ARTICLE »
Wow, are we a bit confused? I don't own one, but after calling the mfg and he quoted the construction details to me. Mr. B's boat is what I quoted the construction. And yes I do realize that skin coat is a layer of mat, not a chopper gun product but a uniform layer. I have 3 skiffs and all were built with biax n mat and foam coring, but that was my choice not to buy lower quality products with chop n wood n woven.


----------



## jonterr (Mar 24, 2013)

No Bait / Lures Only said:


> Wow, are we a bit confused? I don't own one, but after calling the mfg and he quoted the construction details to me. Mr. B's boat is what I quoted the construction. And yes I do realize that skin coat is a layer of mat, not a chopper gun product but a uniform layer. I have 3 skiffs and all were built with biax n mat and foam coring, but that was my choice not to buy lower quality products with chop n wood n woven.


I had 2 that I bought new, a Jvx 17 tiller, and a Jvx 18 cc.
They both got cracks on the decks and floors, only cosmetic, but it drove me crazy! They ran and floated shallow, and jar ur teeth in an 8 in chop!


----------



## bermuda (Aug 22, 2010)

I had a J16 for 10 years - liked the boat but it got water intrusion in the hull and the transom got soft and had to be redone by the subsequent buyer. I would say they are good if there are no holes drilled into it and it is kept under cover.


----------



## fishicaltherapist (Mar 9, 2013)

Built strong, meant to be beat up beyond belief, teeth jarring ride, slow positioning turns are a nightmare (turning radius of a train), won't sink. Did I say built STRONG ? Oh ,you catch fish from them just like the high $$$$$ skiffs. Best of luck !!


----------



## JET4 (Jul 14, 2014)

Had a J16 , was a nice boat before a hurricane dropped a tree on it, Lol. Next I bought a JV13 with stick steer. Thought I would like the stick steer but never did. Ending up selling the JV13. The Jv was a little nicer boat than the J.


----------



## albuilt51 (Sep 30, 2016)

Definitely research for more posts on waterlogged foam/hulls, especially with CS boats. If you're buying new you should be OK, but think again about putting any holes in the floor.
I really enjoy fishing from my J12 because of their stability. Wind and big waves are not an issue for the smaller Michigan lakes, thankfully, but you'll quickly learn to take large wakes at an angle.
I build a jack plate for every boat I own, then follow that up with either Doel-Fins or SE Sport hydrofoils, which get the boats up on plane almost instantly, eliminates porpoising, and makes turning very stable at any speed.


----------



## SC Bill (Jul 22, 2017)

Very popular bay boat and sees heavy duty action in Pamlico Sound (NC) and other open, unprotected water subject to wind and waves. I see a lot of crab fishermen in CS in the Sound.

DIRECTIVE » Carry on the forum thread about owning these skiffs, picking up after its final post.

SOURCE EXCERPT »

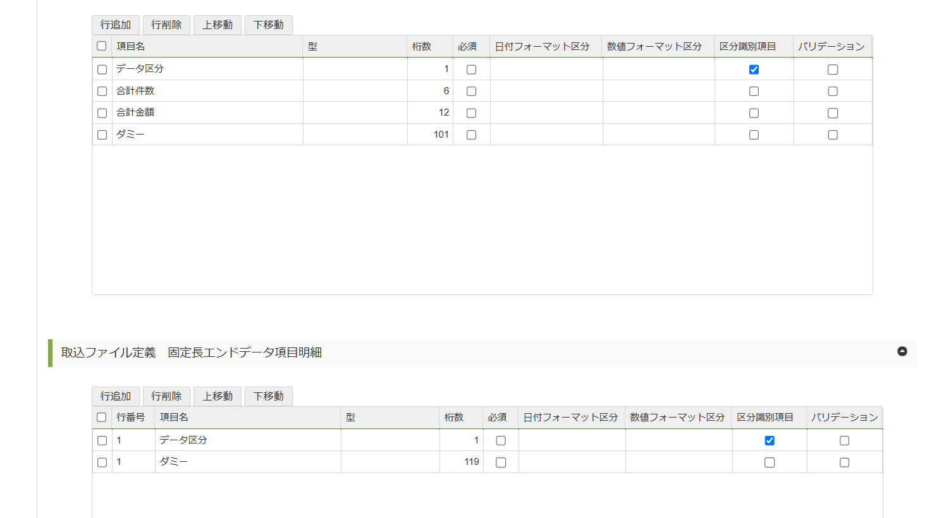Edit the 桁数 cell showing 12
Screen dimensions: 927x518
430,112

RESULT OF THE TASK »
Always wondered why a boat company in Waycross, GA named itself Carolina Skiff?


----------



## cskid1 (Dec 14, 2019)

Rick D said:


> This is my J16. Love that boat. Can't kill that thing. Fast & shallow. It will never win best in show or be called a smooth, dry, quiet ride, but it has never left me stranded and my Yamaha has never made me miss a day on the water.


Good morning. Nice looking skiff. I also have a J16. Looking for a canopy. I like yours in the picture as I'd like one that is a little lower to the cockpit and not so sky high in the air like most I've seen for the J16. I'll only use it when I have my wife and little guy on the boat cruising and not fishing. Won't have it up when I'm fishing on the boat. Will you let me know which canopy you have shown in your photo? Thanks.


----------



## albuilt51 (Sep 30, 2016)

I installed a Bimini top from Leaders on my CS, purchased off Amazon. Quality and durability was excellent. They are very nice to have on hot sunny days, or pouring rains.


----------



## topnative2 (Feb 22, 2009)

still miss my j16 tiller 20yrs later............


----------



## jonterr (Mar 24, 2013)

predacious said:


> Carolina skiff ? chop and woven ??
> 
> you do realize that when a boat's built in a mold - gel coat,then a skin coat - the "skin coat" is chop strand matt
> 
> ...





albuilt51 said:


> I installed a Bimini top from Leaders on my CS, purchased off Amazon. Quality and durability was excellent. They are very nice to have on hot sunny days, or pouring rains.


i have a black canvas top and frame off my Jvx 18 if anybody needs 1
I kept it when I took my 6 mo old boat back to dealer


----------



## fishnpreacher (Jul 28, 2018)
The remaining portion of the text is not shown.